X, y = load_iris(return_X_y=True)
# Use only petal length and width
X = X[:, (2, 3)]

X_train, X_test, y_train, y_test = train_test_split(X, y, test_size=0.2, random_state=42)
X_train, X_val, y_train, y_val = train_test_split(X_train, y_train, test_size=0.2, random_state=42)

y_train = OneHotEncoder(sparse=False).fit_transform(y_train[:, np.newaxis])
y_val = OneHotEncoder(sparse=False).fit_transform(y_val[:, np.newaxis])
y_test = OneHotEncoder(sparse=False).fit_transform(y_test[:, np.newaxis])

We can now train the model and retrieve its parameters:

In [3]:
Theta = softmax_regression_fit(X_train, y_train, X_val, y_val, penalty='l2', lr=0.15, alpha=0.1, max_iter=50000, verbose=True)

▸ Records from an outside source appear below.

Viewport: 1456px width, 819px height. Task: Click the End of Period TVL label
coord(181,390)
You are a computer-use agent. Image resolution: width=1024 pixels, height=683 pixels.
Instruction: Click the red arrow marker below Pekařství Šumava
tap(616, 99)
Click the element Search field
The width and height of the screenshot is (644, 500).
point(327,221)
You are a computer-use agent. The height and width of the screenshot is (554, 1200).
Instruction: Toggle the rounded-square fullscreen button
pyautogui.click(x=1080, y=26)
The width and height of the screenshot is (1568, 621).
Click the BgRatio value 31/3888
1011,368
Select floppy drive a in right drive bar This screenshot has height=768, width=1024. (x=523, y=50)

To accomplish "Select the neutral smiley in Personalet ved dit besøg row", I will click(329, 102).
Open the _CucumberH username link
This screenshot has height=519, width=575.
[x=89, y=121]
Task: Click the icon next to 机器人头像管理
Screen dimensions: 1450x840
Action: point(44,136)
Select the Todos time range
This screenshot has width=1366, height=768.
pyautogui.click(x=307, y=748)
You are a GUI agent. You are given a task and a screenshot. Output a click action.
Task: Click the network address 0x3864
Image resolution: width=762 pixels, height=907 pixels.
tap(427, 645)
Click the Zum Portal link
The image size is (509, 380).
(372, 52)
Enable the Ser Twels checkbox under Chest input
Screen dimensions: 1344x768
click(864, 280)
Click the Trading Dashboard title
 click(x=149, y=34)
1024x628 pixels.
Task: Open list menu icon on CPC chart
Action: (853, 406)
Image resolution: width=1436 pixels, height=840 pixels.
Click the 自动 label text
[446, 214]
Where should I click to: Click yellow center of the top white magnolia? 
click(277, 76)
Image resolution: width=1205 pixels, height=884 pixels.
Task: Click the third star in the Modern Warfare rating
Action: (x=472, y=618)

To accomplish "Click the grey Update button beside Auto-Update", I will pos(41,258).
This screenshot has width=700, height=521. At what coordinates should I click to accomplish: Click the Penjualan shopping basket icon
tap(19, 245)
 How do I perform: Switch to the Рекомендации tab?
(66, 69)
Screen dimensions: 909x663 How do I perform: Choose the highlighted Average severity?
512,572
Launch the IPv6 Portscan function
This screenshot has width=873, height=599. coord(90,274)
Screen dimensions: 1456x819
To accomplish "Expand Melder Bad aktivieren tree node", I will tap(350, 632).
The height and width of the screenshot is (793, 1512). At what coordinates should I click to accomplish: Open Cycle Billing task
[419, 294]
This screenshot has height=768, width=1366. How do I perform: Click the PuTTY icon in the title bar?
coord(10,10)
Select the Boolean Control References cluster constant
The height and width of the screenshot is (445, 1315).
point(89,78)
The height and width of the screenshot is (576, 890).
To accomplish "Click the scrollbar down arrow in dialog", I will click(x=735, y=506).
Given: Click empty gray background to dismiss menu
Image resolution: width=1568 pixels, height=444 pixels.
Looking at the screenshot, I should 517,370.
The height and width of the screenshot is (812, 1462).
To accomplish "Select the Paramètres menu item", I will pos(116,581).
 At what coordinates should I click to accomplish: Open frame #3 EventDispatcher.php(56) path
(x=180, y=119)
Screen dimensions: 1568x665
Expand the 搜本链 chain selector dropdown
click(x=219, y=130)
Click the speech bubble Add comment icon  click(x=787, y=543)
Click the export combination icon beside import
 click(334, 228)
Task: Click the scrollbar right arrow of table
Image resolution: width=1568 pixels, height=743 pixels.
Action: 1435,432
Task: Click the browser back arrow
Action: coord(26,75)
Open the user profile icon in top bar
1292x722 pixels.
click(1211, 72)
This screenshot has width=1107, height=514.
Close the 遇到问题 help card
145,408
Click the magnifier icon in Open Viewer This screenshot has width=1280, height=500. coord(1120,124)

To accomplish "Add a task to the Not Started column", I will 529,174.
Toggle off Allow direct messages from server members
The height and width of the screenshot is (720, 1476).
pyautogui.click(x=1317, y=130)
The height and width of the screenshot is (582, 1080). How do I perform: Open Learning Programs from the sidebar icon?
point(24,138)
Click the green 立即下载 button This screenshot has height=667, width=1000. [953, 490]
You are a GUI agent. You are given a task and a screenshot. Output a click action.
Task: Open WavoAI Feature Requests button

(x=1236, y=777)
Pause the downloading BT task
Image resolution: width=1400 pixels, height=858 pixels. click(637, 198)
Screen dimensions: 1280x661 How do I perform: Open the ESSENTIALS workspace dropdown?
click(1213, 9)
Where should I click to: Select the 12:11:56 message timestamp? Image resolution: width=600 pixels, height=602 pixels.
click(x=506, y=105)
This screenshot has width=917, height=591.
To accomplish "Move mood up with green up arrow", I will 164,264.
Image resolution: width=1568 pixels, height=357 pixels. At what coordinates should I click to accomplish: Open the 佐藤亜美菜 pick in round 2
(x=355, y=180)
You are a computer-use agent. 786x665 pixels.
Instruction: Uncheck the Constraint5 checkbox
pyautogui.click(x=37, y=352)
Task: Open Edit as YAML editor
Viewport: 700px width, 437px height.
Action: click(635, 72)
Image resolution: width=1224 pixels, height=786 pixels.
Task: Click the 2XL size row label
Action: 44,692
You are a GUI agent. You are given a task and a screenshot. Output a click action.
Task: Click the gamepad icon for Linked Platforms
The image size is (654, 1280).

Loss at iteration 0: 4.6653
Loss at iteration 1000: 0.5456
Loss at iteration 2000: 0.5364
Loss at iteration 3000: 0.5348
Loss at iteration 4000: 0.5345
Loss at iteration 5000: 0.5343
Loss at iteration 6000: 0.5343
Loss at iteration 7000: 0.5343
Loss at iteration 8000: 0.5343
Loss at iteration 9000: 0.5343
Loss at iteration 10000: 0.5343
Loss at iteration 11000: 0.5343
Loss at iteration 12000: 0.5343
Loss at iteration 13000: 0.5343
Loss at iteration 14000: 0.5343
Loss at iteration 15000: 0.5343
Loss at iteration 16000: 0.5343
Loss at iteration 17000: 0.5343
Loss at iteration 18000: 0.5343
Loss at iteration 19000: 0.5343
Loss at iteration 20000: 0.5343
Early stopping at iteration 20444 with loss 0.5343070427809481


Looks good, it even stopped earlier! Let's take a look at how it performs on the validation data:

In [4]:
y_true = np.argmax(y_val, axis=1)
y_pred = softmax_regression_predict(Theta, X_val)
np.mean(y_pred == y_true)

0.9166666666666666

Over 90% accuracy! How about the test data? Let's see:

In [5]:
y_true = np.argmax(y_test, axis=1)
y_pred = softmax_regression_predict(Theta, X_test)
np.mean(y_pred == y_true)

1.0

Awesome, it performed even better on the test set!